# Description of the task:
Find each line of the entries with the string "label", please, and copy it.

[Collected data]
□ □ □ □ □

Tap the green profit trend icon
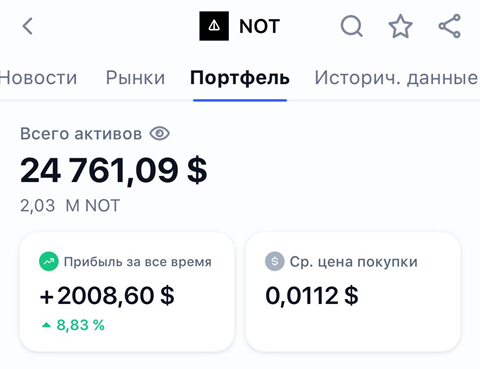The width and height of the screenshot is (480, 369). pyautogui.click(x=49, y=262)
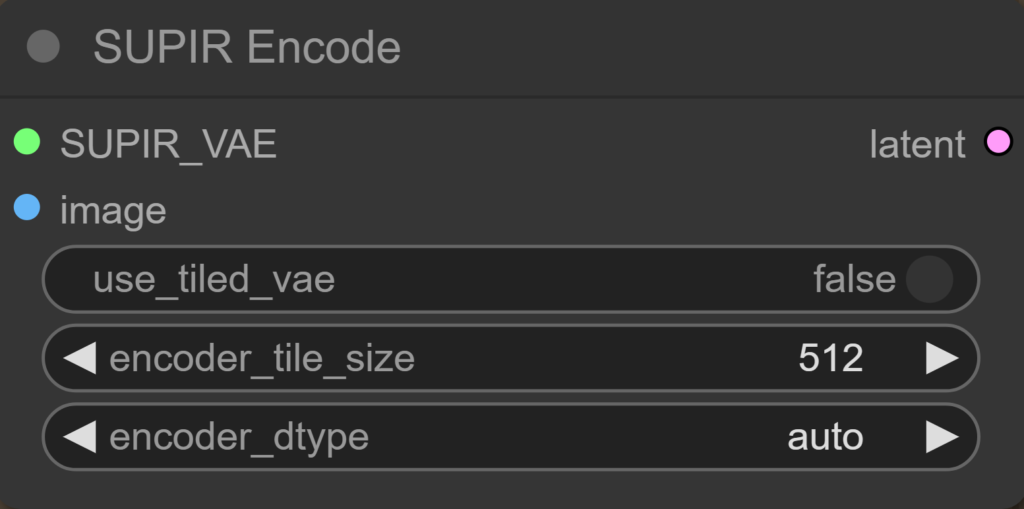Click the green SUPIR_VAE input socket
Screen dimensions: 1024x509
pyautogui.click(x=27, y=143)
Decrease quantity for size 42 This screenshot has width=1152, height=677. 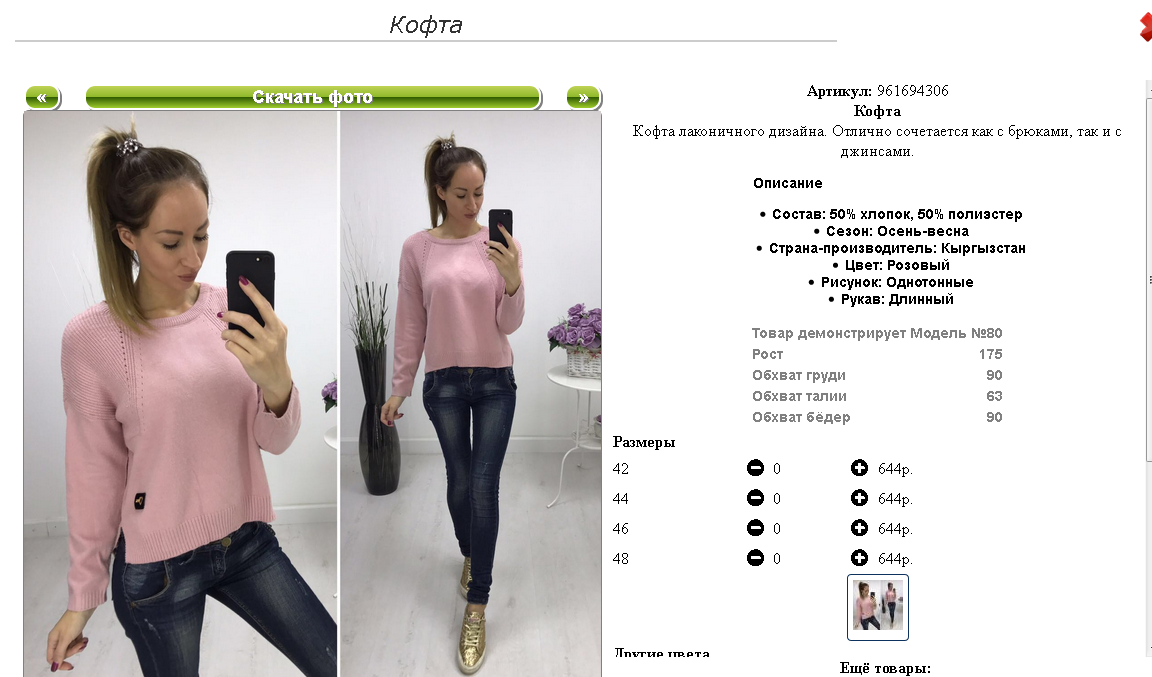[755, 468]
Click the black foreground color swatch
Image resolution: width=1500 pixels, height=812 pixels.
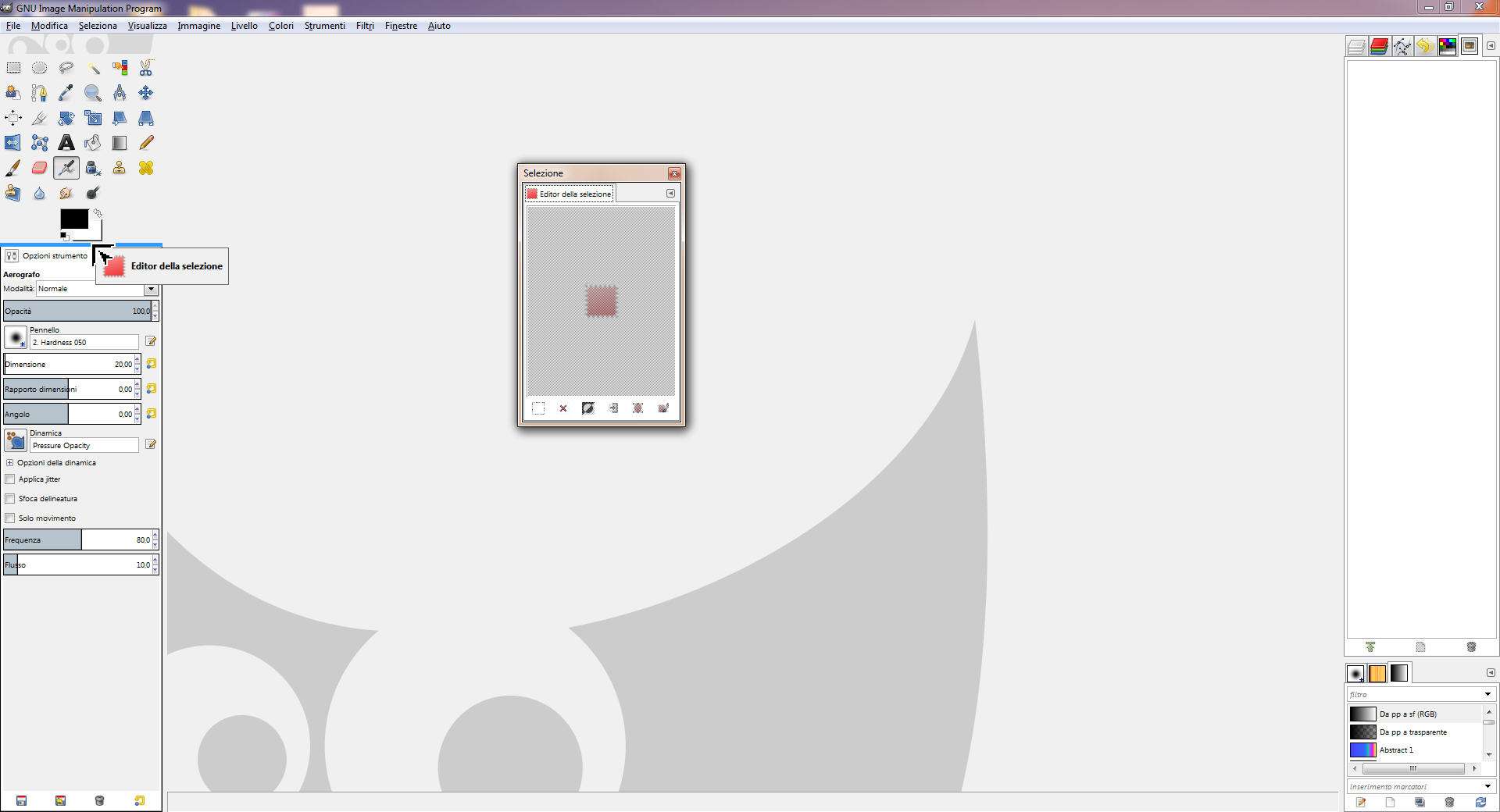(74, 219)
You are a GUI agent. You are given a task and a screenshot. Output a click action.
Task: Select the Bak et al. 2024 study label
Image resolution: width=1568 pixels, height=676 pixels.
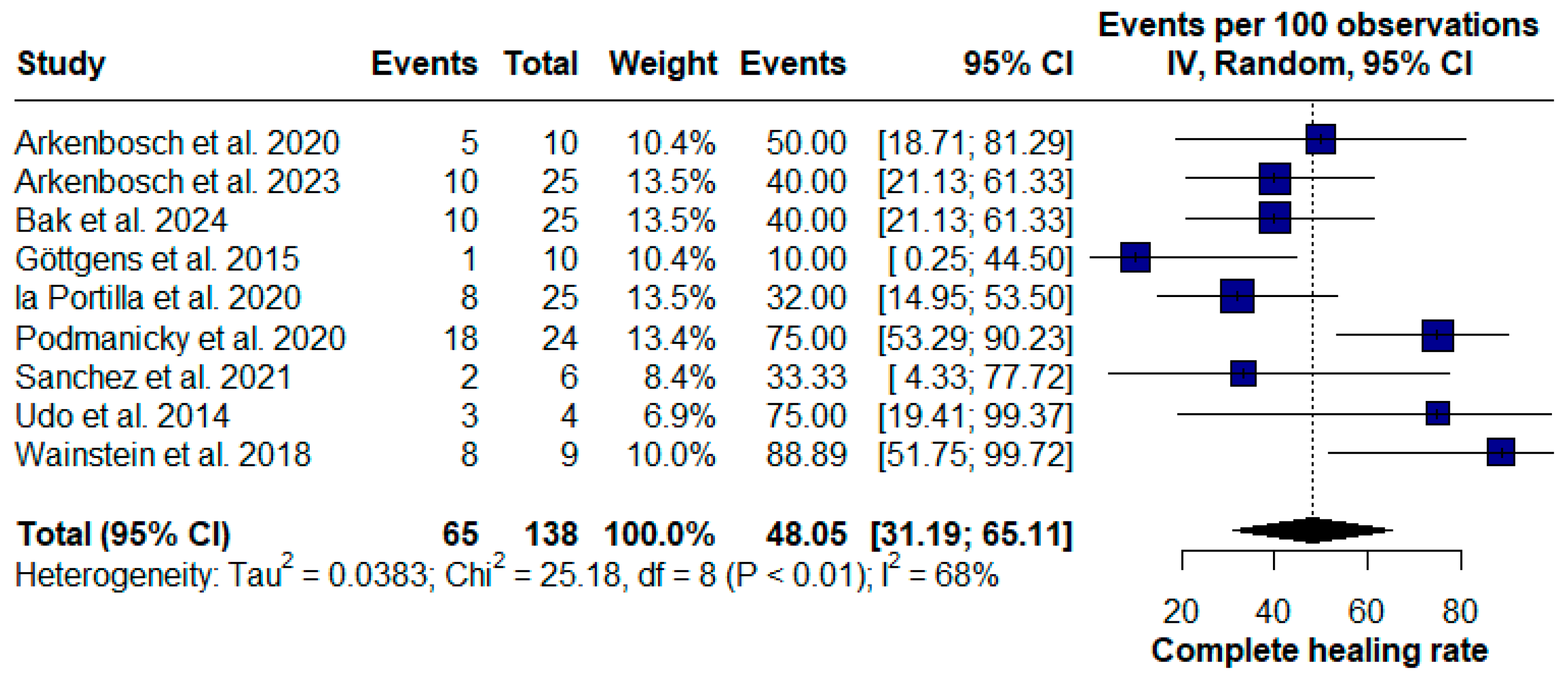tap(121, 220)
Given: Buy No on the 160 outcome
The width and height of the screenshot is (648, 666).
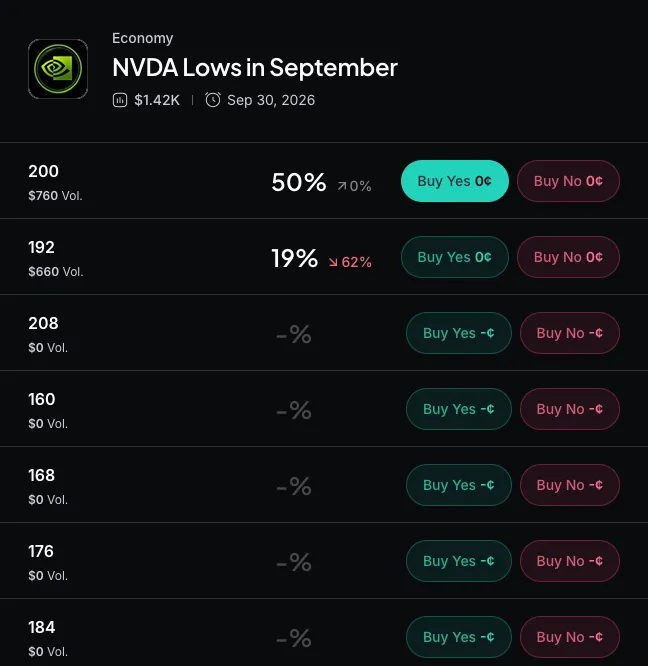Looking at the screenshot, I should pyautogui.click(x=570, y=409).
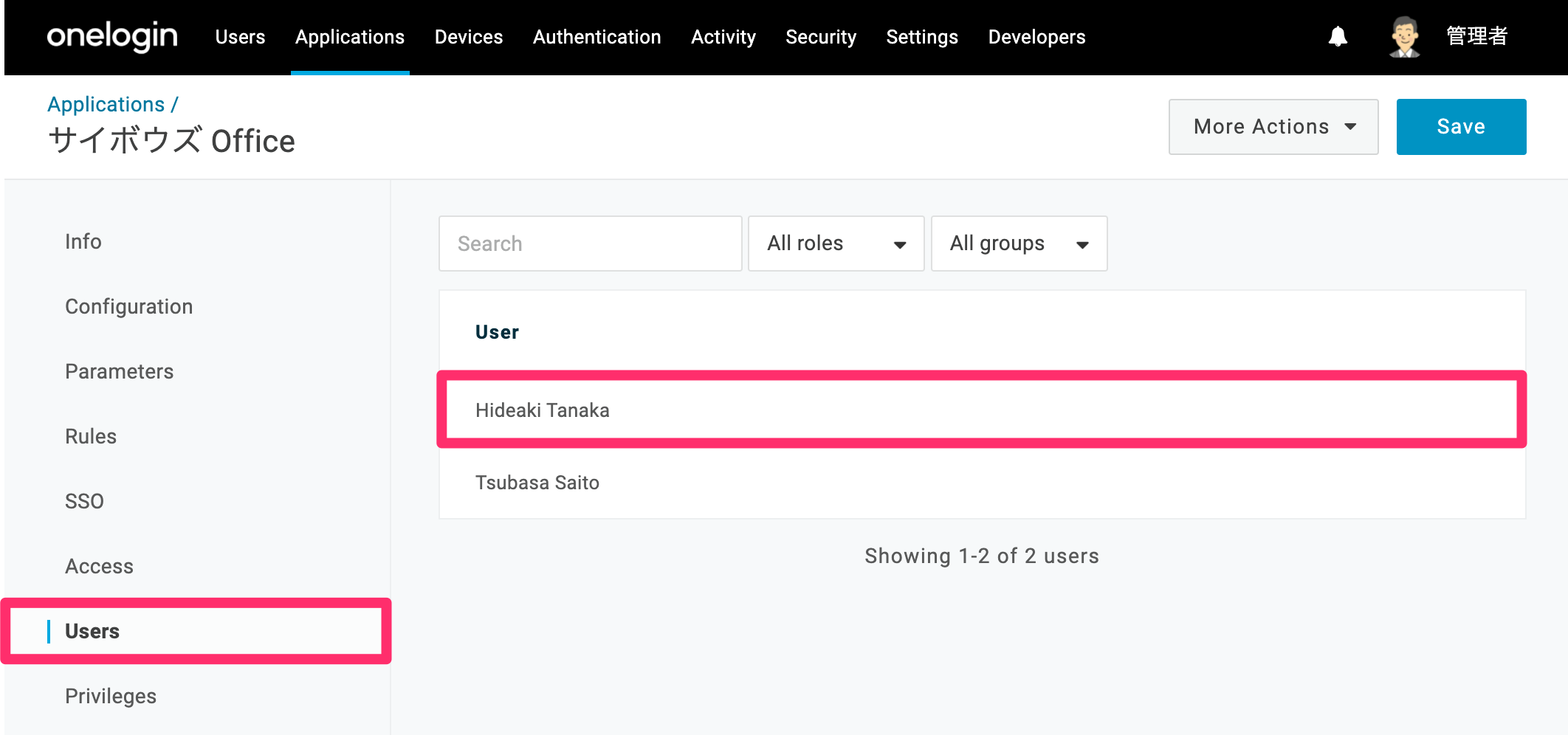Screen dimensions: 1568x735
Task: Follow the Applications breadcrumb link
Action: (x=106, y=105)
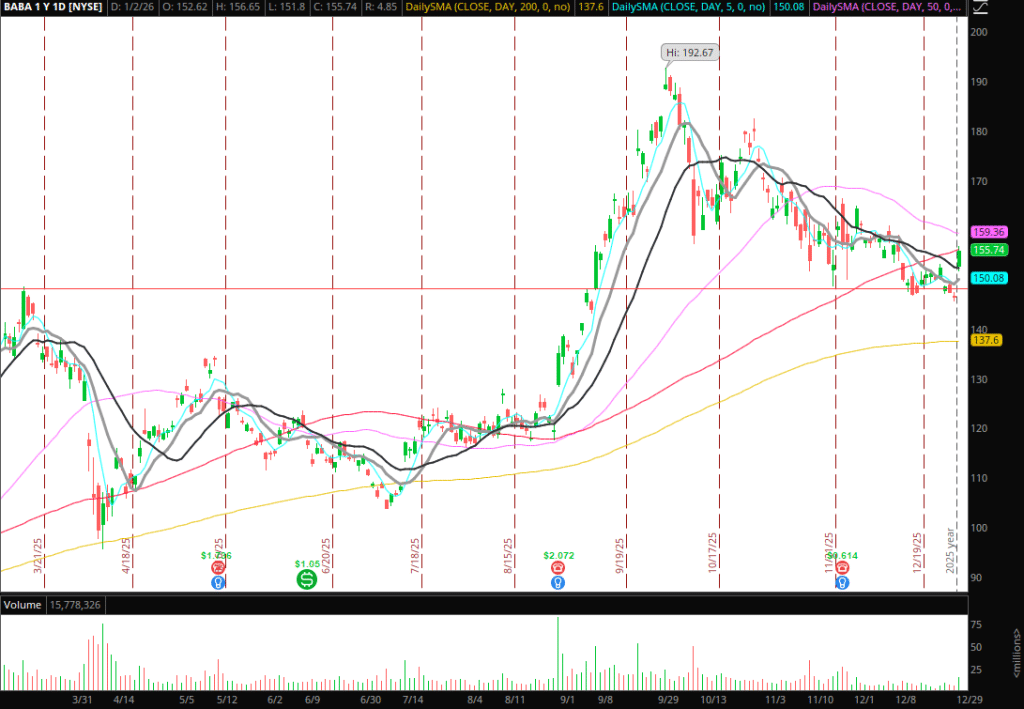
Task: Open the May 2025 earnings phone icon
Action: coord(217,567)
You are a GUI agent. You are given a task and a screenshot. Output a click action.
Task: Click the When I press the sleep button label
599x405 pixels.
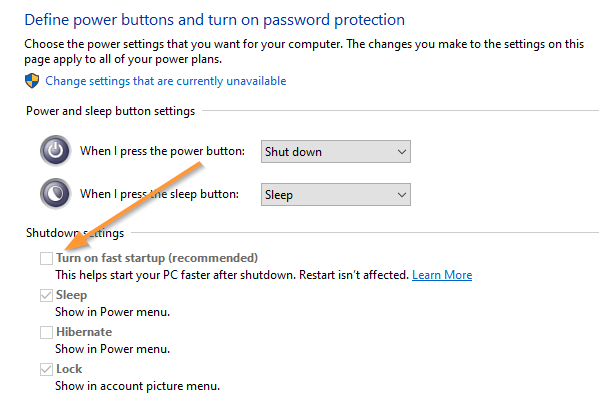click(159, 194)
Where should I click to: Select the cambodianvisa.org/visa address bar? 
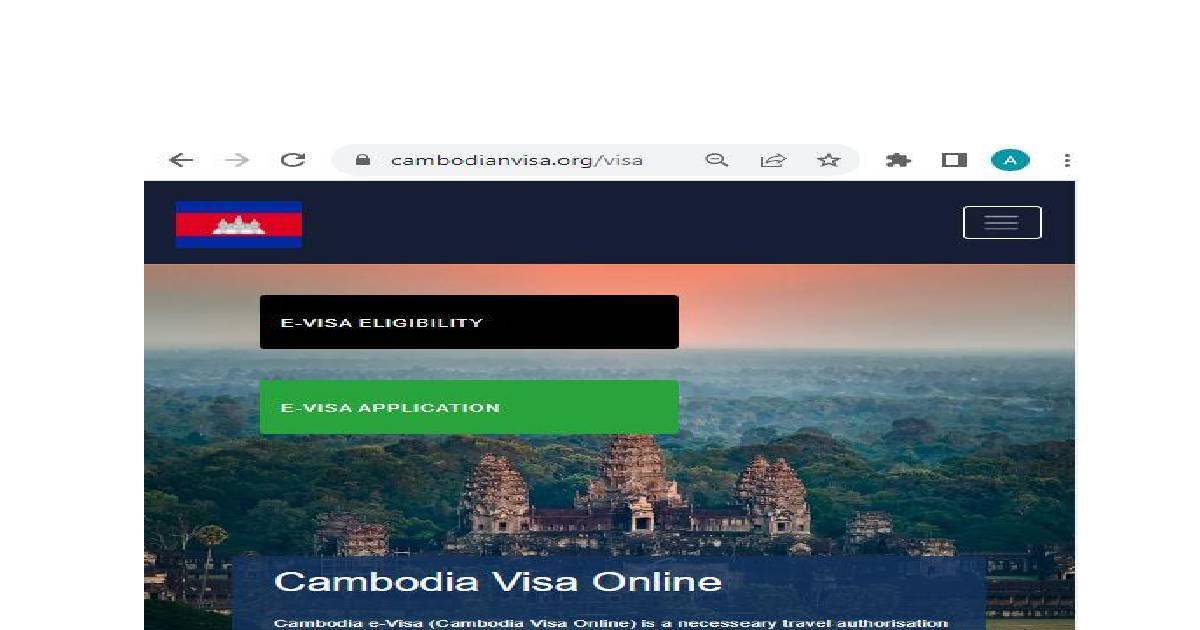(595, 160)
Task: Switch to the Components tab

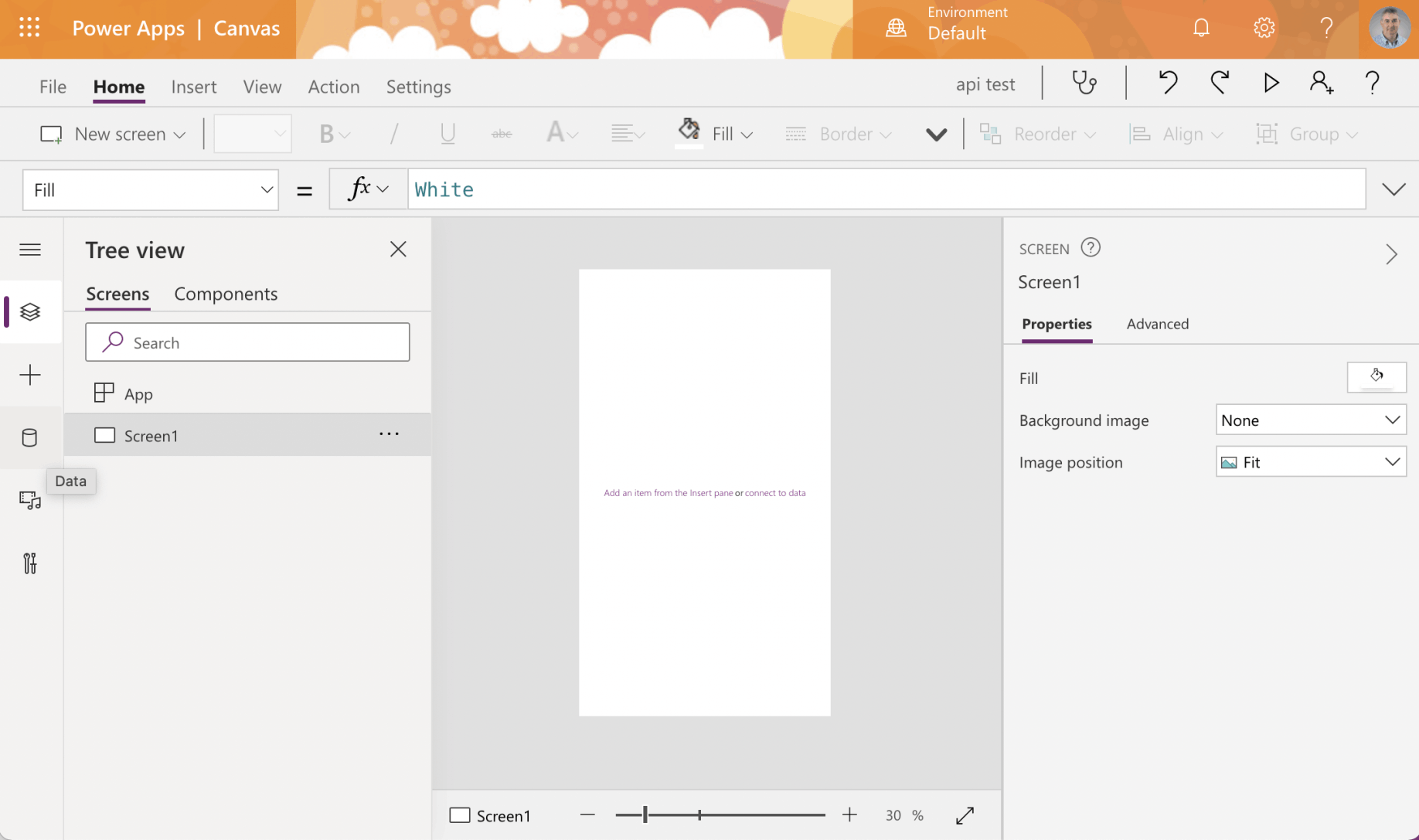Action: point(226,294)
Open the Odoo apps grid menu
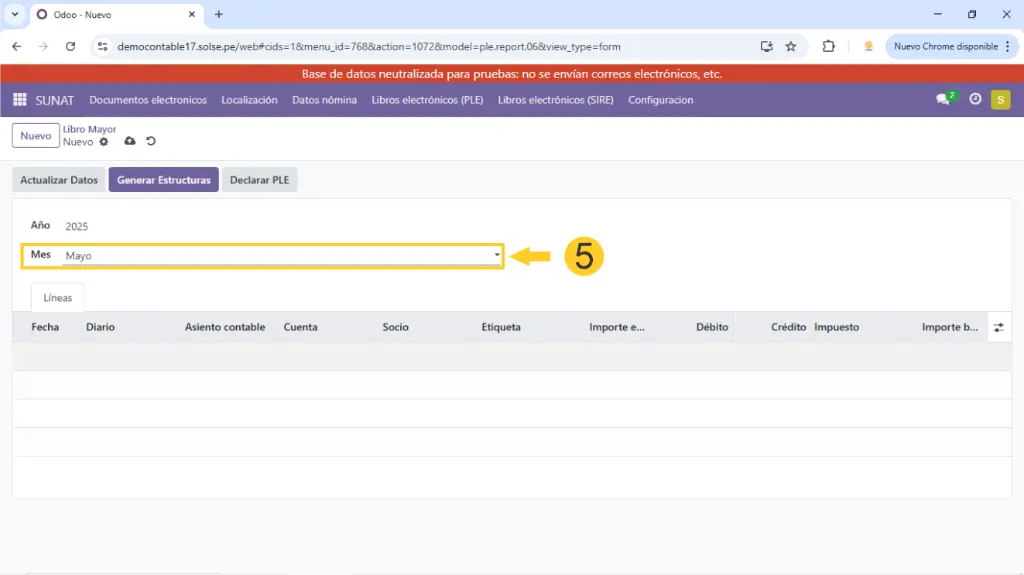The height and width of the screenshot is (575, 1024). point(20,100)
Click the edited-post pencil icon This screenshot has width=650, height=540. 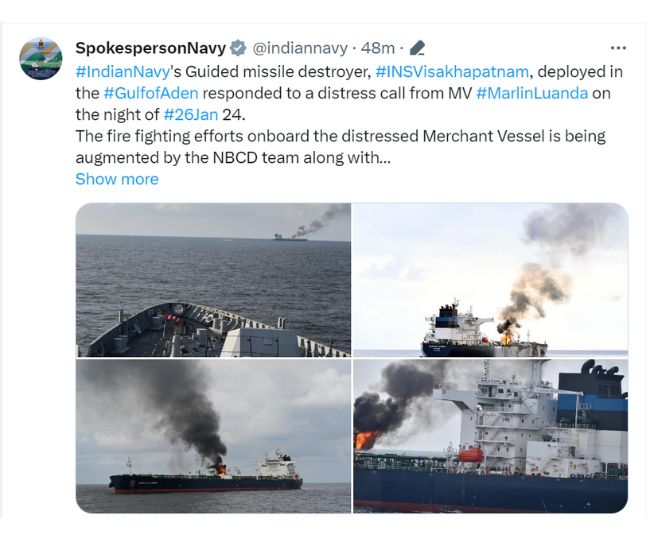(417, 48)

□ □ □ □ □

# Output:
Task: Select the Bak et al. 2024 study label
Task: Click the When I press the sleep button label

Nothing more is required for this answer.